• GIVEN INSTRUCTION 1: Retype part of the cash flow statement word for word, starting with "The accompanying notes" and going on through "(Unaudited)".
• GIVEN INSTRUCTION 2: Decide whether each statement agrees with the cash flow statement, answering yes or no and quoting the deciding words: (a) the figures are audited; (b) the amounts are given in millions; (c) the statement covers the company together with its subsidiaries.

The accompanying notes are an integral part of these consolidated balance
sheets.

                  Rawlings Sporting Goods Company, Inc. and Subsidiaries

                           Consolidated Statements of Cash Flow
                                  (Amounts in thousands)
                                        (Unaudited)

                                                          Nine Months Ended
                                                               May 31,
                                                          1999         1998

Cash flows from operating activities:
  Net income ........................................   $   2,143    $  5,483
  Adjustments to reconcile net income to
  net cash used in operating activities:
    Depreciation and amortization....................       1,895       1,216
    Deferred income taxes............................       2,164       2,811
  Changes in operating assets and liabilities:
    Accounts receivable, net.........................      (4,213)     (9,356)
    Inventories......................................      (3,112)    (10,870)
    Prepaid expenses.................................         (91)         (8)
    Other assets.....................................        (151)       (113)
    Accounts payable.................................       2,329       1,104
    Accrued liabilities and other ...................        (694)       (954)
Net cash provided by (used in) operating
  activities ........................................         270     (10,687)
Cash flows from investing activities:
  Capital expenditures...............................      (1,729)     (2,523)
  Acquisition of business............................           -     (14,098)

• MATERIAL:

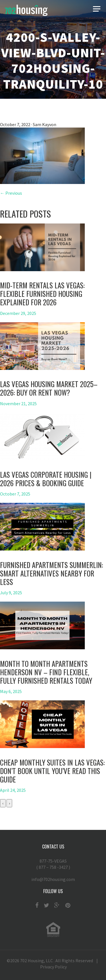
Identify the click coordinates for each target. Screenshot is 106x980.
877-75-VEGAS (53, 864)
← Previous (11, 193)
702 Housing (32, 960)
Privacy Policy (53, 967)
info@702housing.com (53, 879)
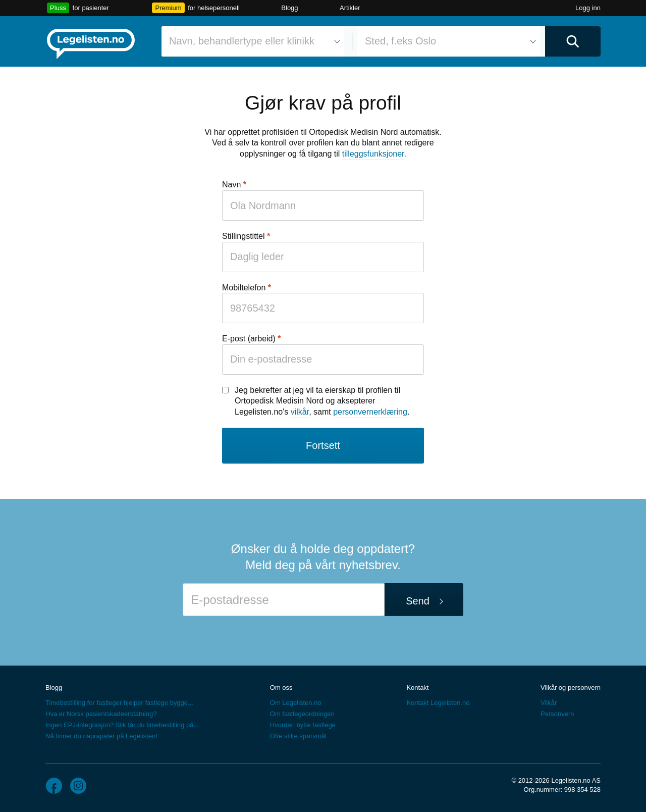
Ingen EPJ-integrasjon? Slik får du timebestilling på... (122, 725)
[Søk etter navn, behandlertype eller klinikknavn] (253, 41)
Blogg (289, 8)
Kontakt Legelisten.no (438, 702)
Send (417, 601)
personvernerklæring (370, 412)
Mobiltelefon (244, 287)
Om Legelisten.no (296, 702)
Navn (231, 184)
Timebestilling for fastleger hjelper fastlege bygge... (119, 702)
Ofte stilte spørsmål (298, 736)
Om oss (281, 687)
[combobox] (253, 41)
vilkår (300, 412)
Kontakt (417, 687)
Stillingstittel (243, 236)
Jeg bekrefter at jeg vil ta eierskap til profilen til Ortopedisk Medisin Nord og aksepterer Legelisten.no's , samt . (322, 401)
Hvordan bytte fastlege (303, 725)
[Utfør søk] (573, 41)
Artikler (350, 8)
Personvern (557, 714)
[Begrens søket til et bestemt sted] (449, 41)
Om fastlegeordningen (302, 714)
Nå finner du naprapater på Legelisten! (101, 736)
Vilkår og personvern (570, 687)
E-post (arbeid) (249, 338)
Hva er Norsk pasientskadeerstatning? (101, 714)
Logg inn (588, 8)
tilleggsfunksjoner (373, 154)
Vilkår (549, 702)
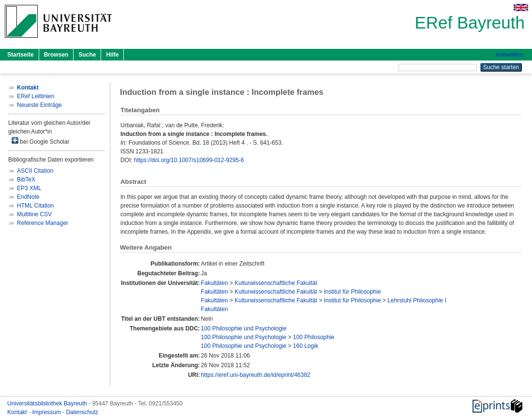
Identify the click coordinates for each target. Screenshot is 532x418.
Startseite (20, 55)
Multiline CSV (34, 214)
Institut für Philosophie (353, 292)
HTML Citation (35, 206)
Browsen (56, 55)
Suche (87, 55)
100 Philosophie (313, 337)
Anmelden (509, 55)
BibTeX (26, 179)
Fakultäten (214, 283)
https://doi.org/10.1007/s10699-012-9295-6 (189, 160)
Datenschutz (82, 412)
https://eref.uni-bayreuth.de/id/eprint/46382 (255, 375)
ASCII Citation (35, 171)
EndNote (28, 197)
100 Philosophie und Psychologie (243, 328)
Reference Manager (43, 223)
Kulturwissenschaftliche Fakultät (276, 283)
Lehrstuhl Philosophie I (416, 300)
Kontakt (18, 412)
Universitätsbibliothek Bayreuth (48, 403)
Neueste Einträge (39, 105)
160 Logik (306, 346)
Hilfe (112, 55)
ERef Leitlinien (35, 96)
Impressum (47, 412)
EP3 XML (29, 188)
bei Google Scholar (40, 141)
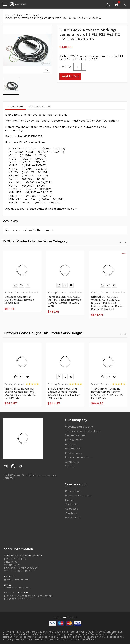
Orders (69, 500)
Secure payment (75, 436)
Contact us (72, 462)
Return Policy (73, 449)
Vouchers (71, 513)
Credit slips (72, 504)
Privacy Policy (74, 440)
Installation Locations (78, 458)
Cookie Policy (73, 453)
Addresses (71, 509)
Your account (76, 484)
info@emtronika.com (17, 588)
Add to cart (70, 76)
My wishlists (72, 518)
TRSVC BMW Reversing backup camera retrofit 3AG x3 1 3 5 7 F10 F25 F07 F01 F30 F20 (20, 393)
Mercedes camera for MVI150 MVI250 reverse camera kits (19, 300)
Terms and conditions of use (83, 431)
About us (70, 444)
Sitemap (70, 466)
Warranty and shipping (79, 427)
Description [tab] (15, 106)
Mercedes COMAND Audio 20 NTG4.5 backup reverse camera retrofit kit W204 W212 (64, 302)
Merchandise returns (78, 496)
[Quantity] (77, 67)
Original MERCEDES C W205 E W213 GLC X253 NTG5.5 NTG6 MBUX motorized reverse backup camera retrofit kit (108, 303)
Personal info (73, 491)
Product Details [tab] (40, 106)
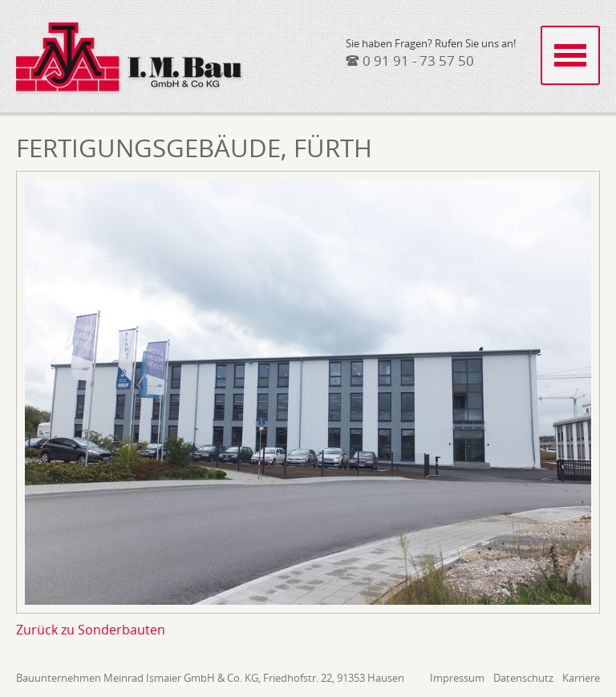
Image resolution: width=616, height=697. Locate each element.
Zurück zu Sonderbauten (91, 630)
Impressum (457, 678)
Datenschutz (523, 678)
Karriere (581, 678)
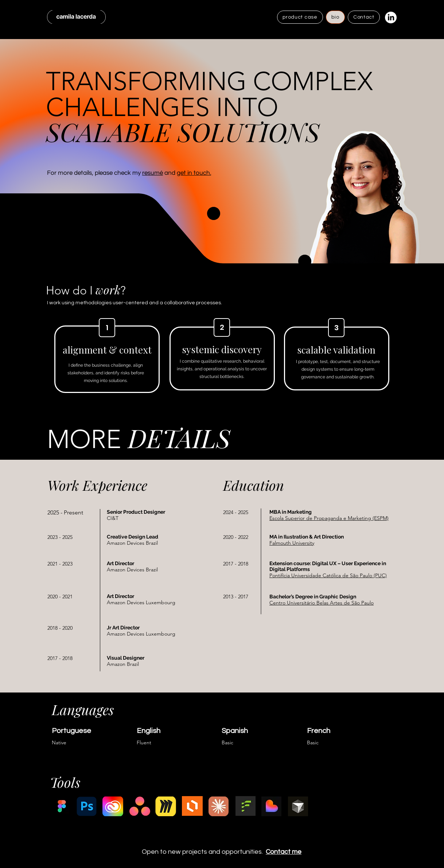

• PROBLEM SOLUTION 1:
The accompanying notes are an integral part of these consolidated balance
sheets.

                  Rawlings Sporting Goods Company, Inc. and Subsidiaries

                           Consolidated Statements of Cash Flow
                                  (Amounts in thousands)
                                        (Unaudited)

• PROBLEM SOLUTION 2:
(a) No: "(Unaudited)"
(b) No: "(Amounts in thousands)"
(c) Yes: "Rawlings Sporting Goods Company, Inc. and Subsidiaries"